Lasers are commonly employed in clinical settings for cosmetic dermatology, dentistry, medical imaging, surgery, and photodynamic anti-cancer therapy. The recent explosion of nanotechnology research has paved the way for the development of cutting-edge laser therapies that may overcome some of the limitations of traditional treatments and, thus, greatly expand the use of laser systems by healthcare providers in the future. Newly emerging nanoparticle-targeted laser therapies include targeted destruction of drug-resistant infections, simultaneous imaging and killing of cancer cells (cancer theranostics), and selective delivery of molecules into cells (transfection) for gene therapy or gene knock down.1-3
These applications exploit the unique properties of lasers and nanoparticles for localization and harnessing of light energy at the site of action, generation of photothermal or optoacoustic effects, and delivery of therapeutics or elicitation of effects within tissues in a minimally invasive manner.

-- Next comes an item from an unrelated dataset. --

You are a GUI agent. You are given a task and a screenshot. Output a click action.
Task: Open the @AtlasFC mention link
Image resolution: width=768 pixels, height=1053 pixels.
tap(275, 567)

Because of these unique properties, nanoparticle-assisted laser therapies have the potential to make a substantial impact in assisting clinicians to overcome the challenges of eradicating recalcitrant infections associated with chronic, nonhealing wounds. Failure to effectively manage chronic infections has largely been attributed to the presence of antibiotic-resistant bacteria and drug-tolerant biofilms, both of which are implicated in 65% to 80% of all human infections.4-6
The problem of genetically-based multidrug resistance mechanisms, such as up-regulation of drug efflux pumps and modification of cellular drug targets, has been recognized and studied for decades.
More recently, scientists and clinicians have realized that bacterial persistence within wounds is also significantly enhanced via formation of biofilms, which typically exhibit a 500- to 5000-fold increase in antibiotic tolerance compared with planktonic (free-floating) cultures.7,8
Biofilm-induced drug tolerance is mainly due to the presence of a dense extracellular matrix that encases the bacteria, functions as an impenetrable barrier against antimicrobials,9
creates a seeding source for recurrent infections, and dissemination throughout the host.10
Unfortunately, the emergence of multidrug resistance increasingly outpaces the discovery and development of new antibiotics,6
and there are no currently approved therapies that specifically target biofilms. A significant gap exists, therefore, for innovative therapies that are less prone to drug resistance and can overcome the challenges caused by the biofilm matrix.